En outre, certaines compétences sont confiées entièrement au gouvernement fédéral ou aux cantons, ou bien conjointement aux deux, ou encore à un groupe de cantons. La Cour fédérale peut également examiner les lois fédérales pour s’assurer qu’elles respectent la répartition constitutionnelle des responsabilités.

Quelques idées sur l’intégration avec l’UE

Même après toutes ces réformes constitutionnelles, certains dangers menacent toujours l’autorité suprême des cantons.

Les politiques étrangères et intégrationnistes du gouvernement fédéral lient de plus en plus les cantons, puisqu’elles reflètent l’idéal de l’intégration européenne et de l’adhésion possible de la Suisse à l’Union européenne à un moment quelconque. Il est donc nécessaire d’établir des institutions et des procédures qui permettront aux cantons de contrôler l’évolution des dossiers et de préserver leur autonomie. Les cantons ne sont plus de simples entités territoriales subordonnées chargées d’exécuter des tâches. Selon la définition moderne d’état fédéré, ils constituent de véritables partenaires dans certains secteurs et partagent même certaines responsabilités face aux politiques fédérales – puisque tout cela ne peut s’accomplir qu’avec l’aide et le pouvoir d’application des états membres de la Confédération.

Si la Suisse adhérait à l’UE, on obligerait probablement un grand nombre de compétences cantonnières à faire marche arrière ou à se restructurer. Ceci est particulièrement vrai dans des domaines tels que l’éducation et la culture, la santé, la planification et l’infrastructure régionales, le développement économique, l’inspection industrielle (Gewerbepolizei), les diplômes professionnels, les approvisionnements publics, les lois sur les services publics, la justice et la police, ainsi que la fiscalité.

====

__Énoncé__:
Recopiez à l'identique, s'il vous plaît, le passage du texte sur les cantons suisses qui commence à "En outre, certaines" et se termine à "constitutionnelle des responsabilités.". Vous n'aurez pas besoin des items.

Enregistrements tirés d'un jeu de données:
====

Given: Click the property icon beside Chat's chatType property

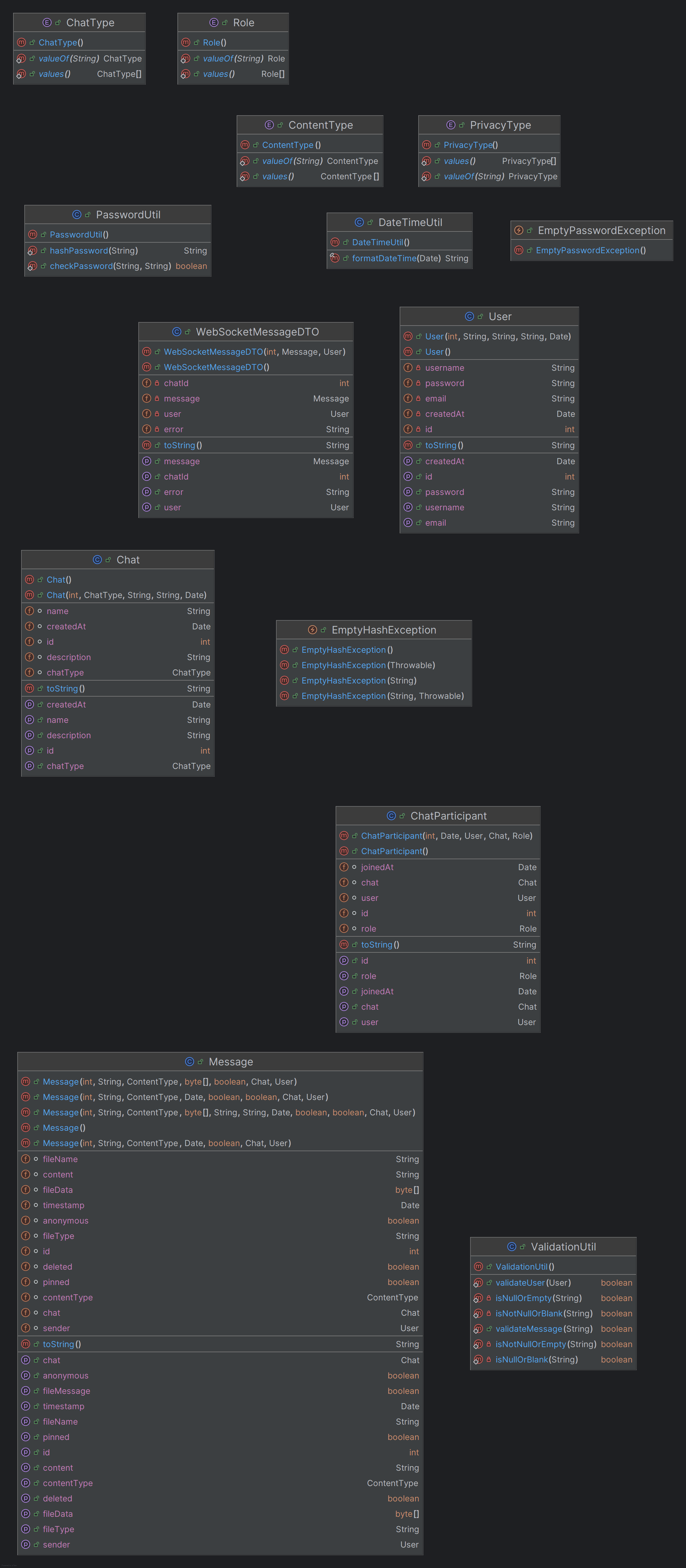Looking at the screenshot, I should click(x=29, y=766).
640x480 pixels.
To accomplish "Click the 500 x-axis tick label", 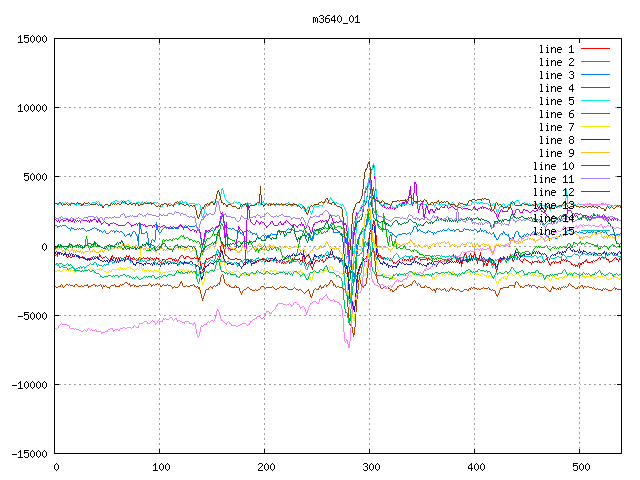I will coord(578,467).
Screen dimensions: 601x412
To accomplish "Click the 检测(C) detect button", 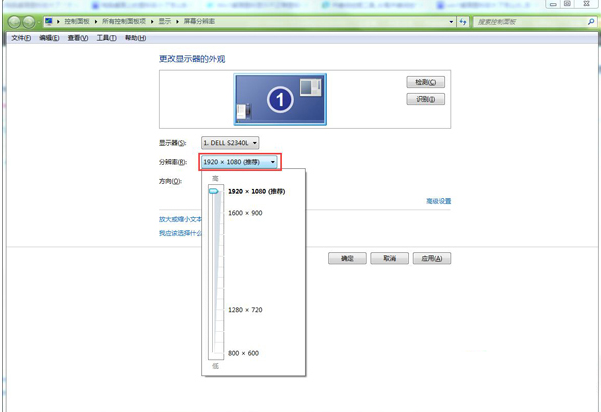I will 425,82.
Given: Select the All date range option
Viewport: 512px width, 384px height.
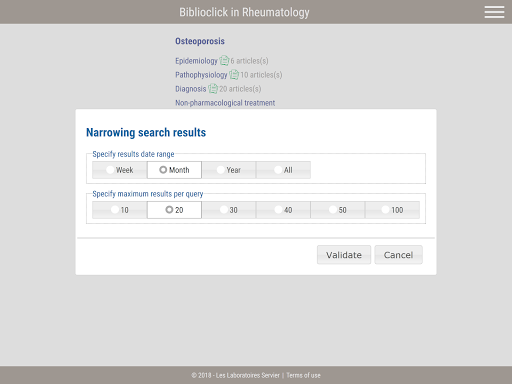Looking at the screenshot, I should tap(283, 170).
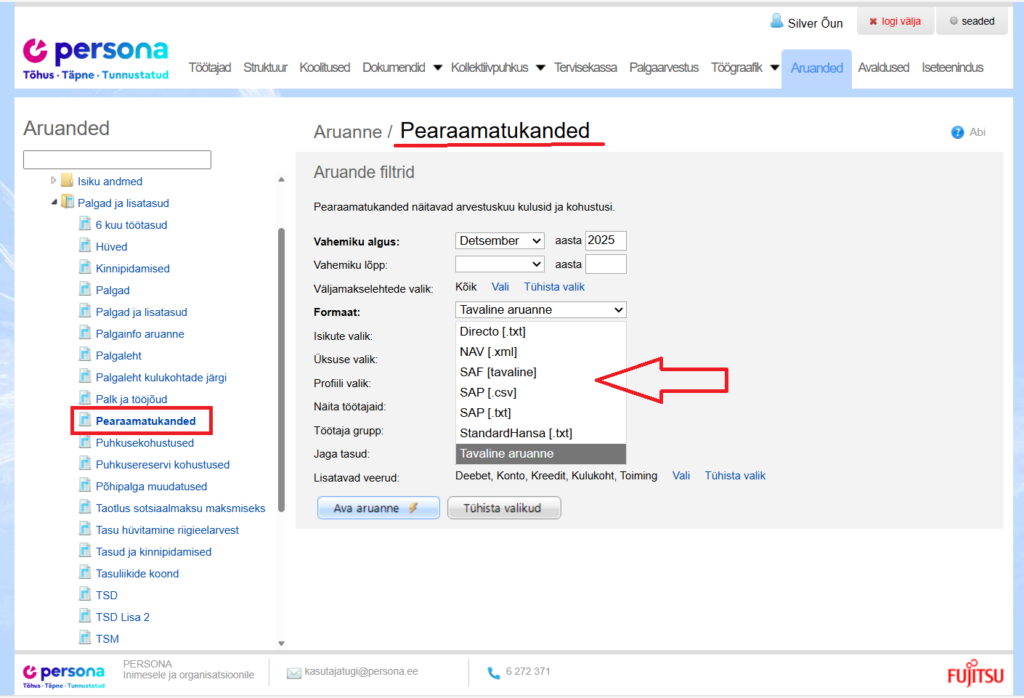1024x698 pixels.
Task: Click the Kõik link for Väljamakselehtede valik
Action: 466,286
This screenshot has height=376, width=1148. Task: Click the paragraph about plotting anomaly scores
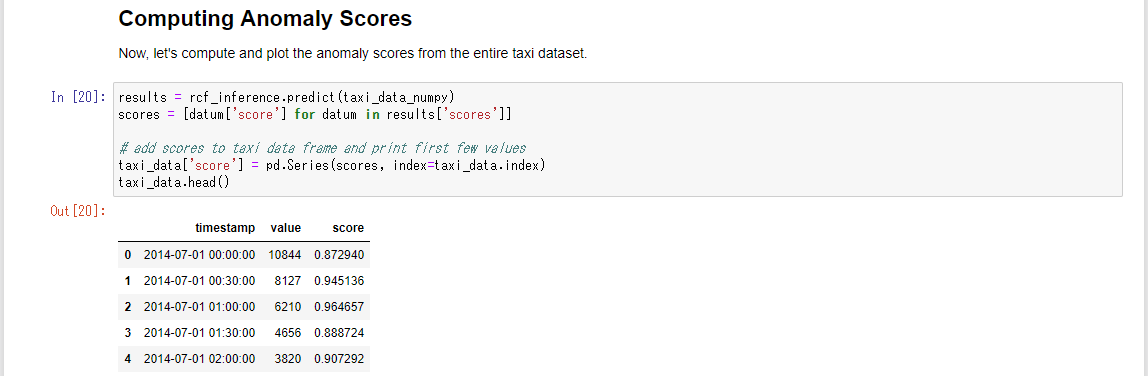click(353, 54)
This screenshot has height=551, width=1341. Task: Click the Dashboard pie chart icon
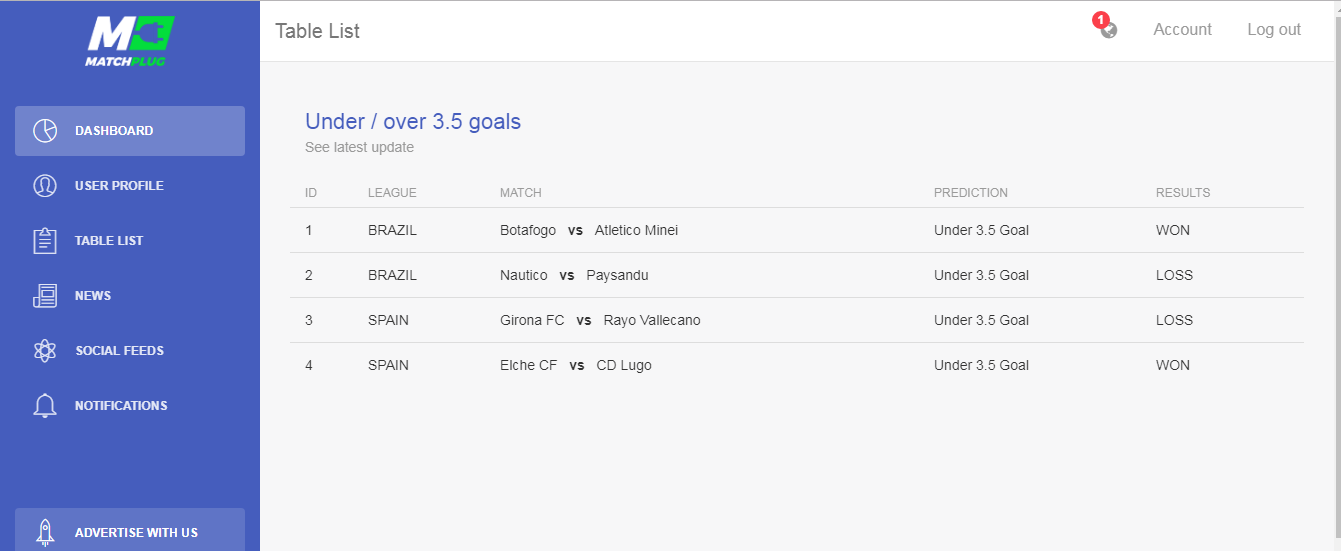pyautogui.click(x=45, y=131)
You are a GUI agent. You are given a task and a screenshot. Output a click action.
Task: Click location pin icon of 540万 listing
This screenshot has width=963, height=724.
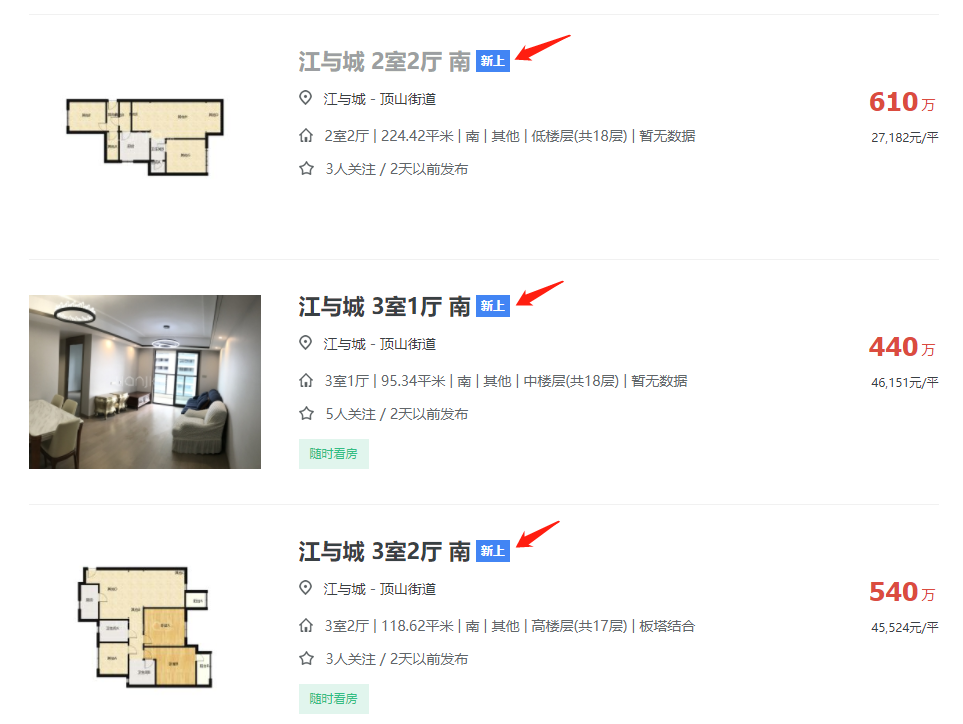click(x=305, y=588)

====

__Corrigé de l'exercice__:
En outre, certaines compétences sont confiées entièrement au gouvernement fédéral ou aux cantons, ou bien conjointement aux deux, ou encore à un groupe de cantons. La Cour fédérale peut également examiner les lois fédérales pour s’assurer qu’elles respectent la répartition constitutionnelle des responsabilités.